## [Prompt]
From the entries below, return exactly the lines beginning at the one that contains "You are a computer-use" and ending at the one that contains "Instruction: Select the 거래대금 group header", both of them included, and only those lines.

## [Material shown]
★ ★ ★ ★ ★ ★ ★

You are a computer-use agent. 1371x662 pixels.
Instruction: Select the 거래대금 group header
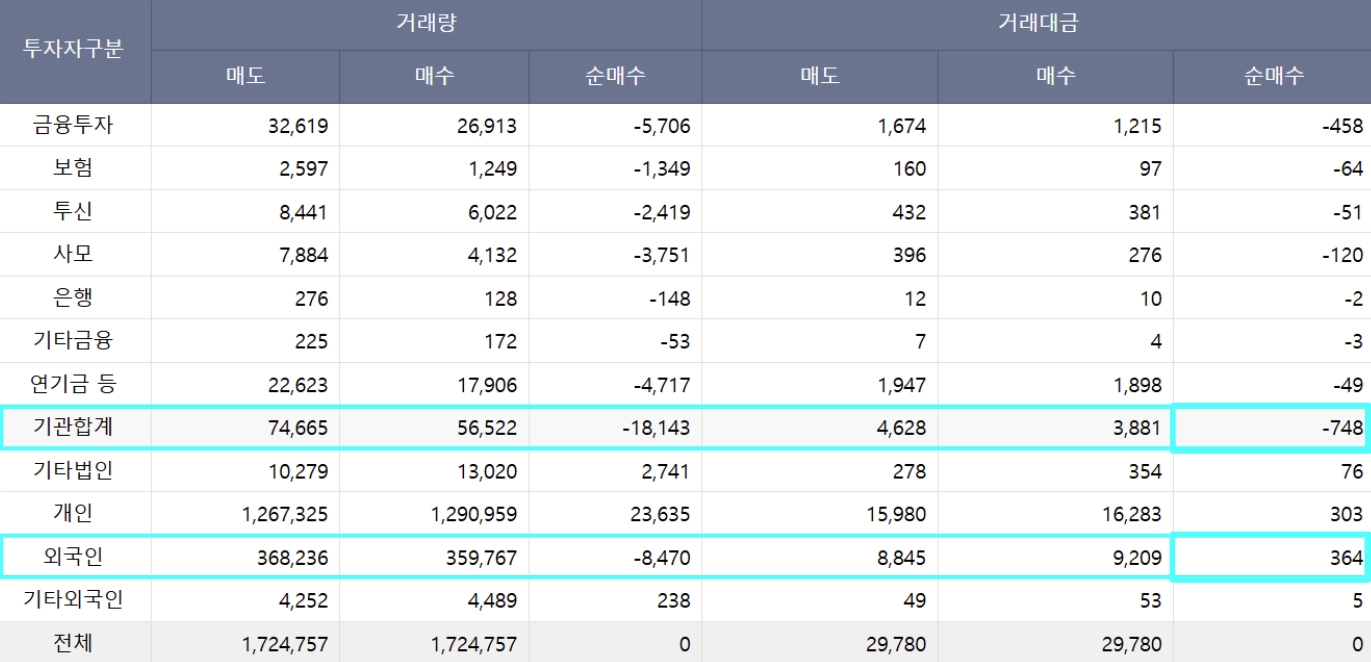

★ ★ ★ ★ ★ ★ ★

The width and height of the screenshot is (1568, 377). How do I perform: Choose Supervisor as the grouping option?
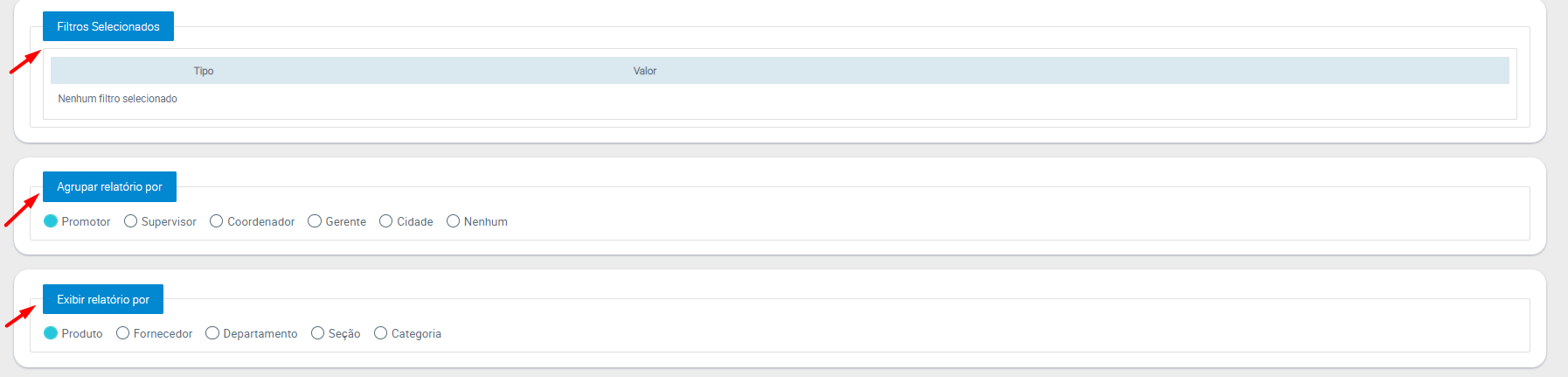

★ ★ ★ ★ ★ ★ ★

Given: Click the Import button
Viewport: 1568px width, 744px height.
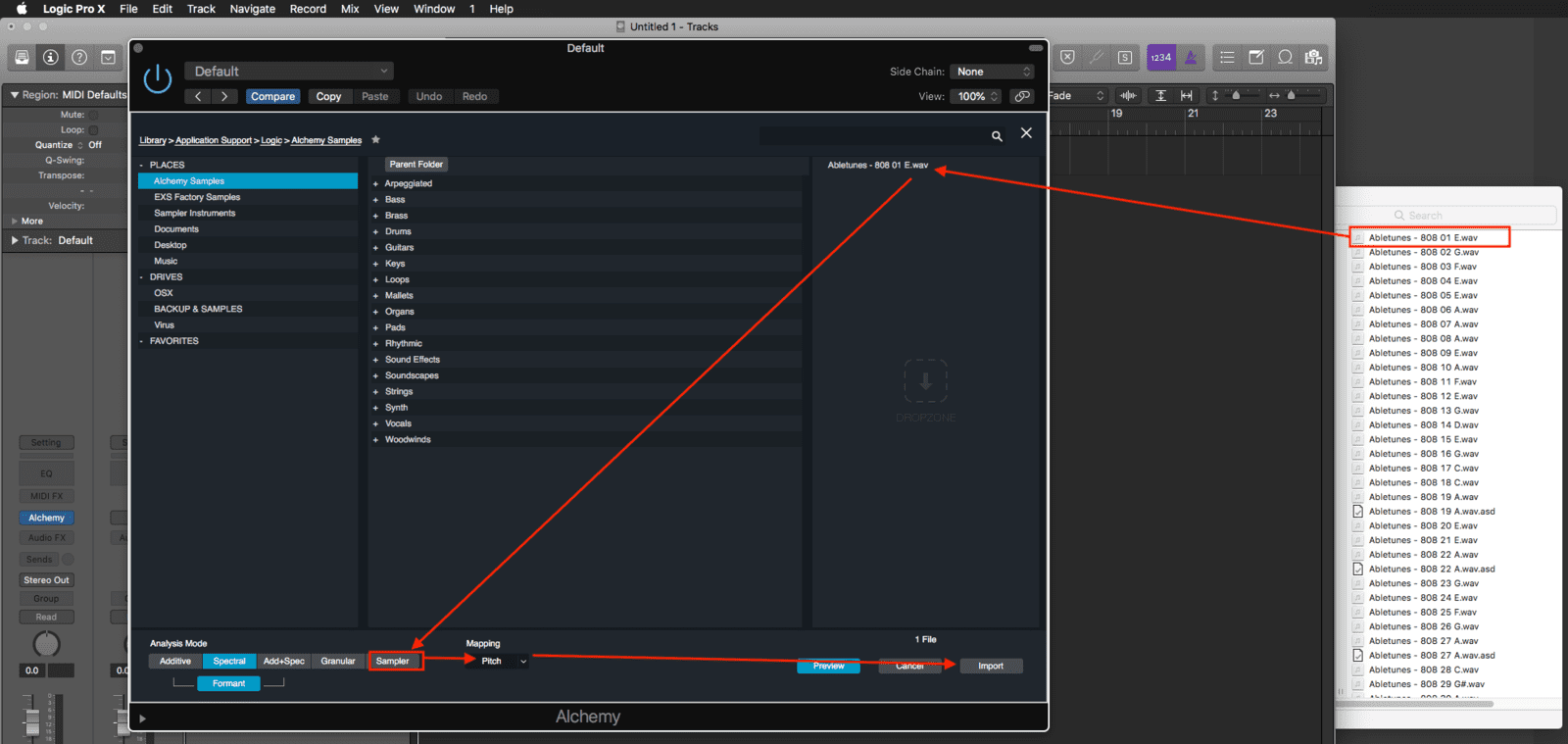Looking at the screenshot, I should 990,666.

★ ★ ★ ★ ★ ★ ★

## [Problem solution]
You are a computer-use agent. 1371x662 pixels.
Instruction: Select the 거래대금 group header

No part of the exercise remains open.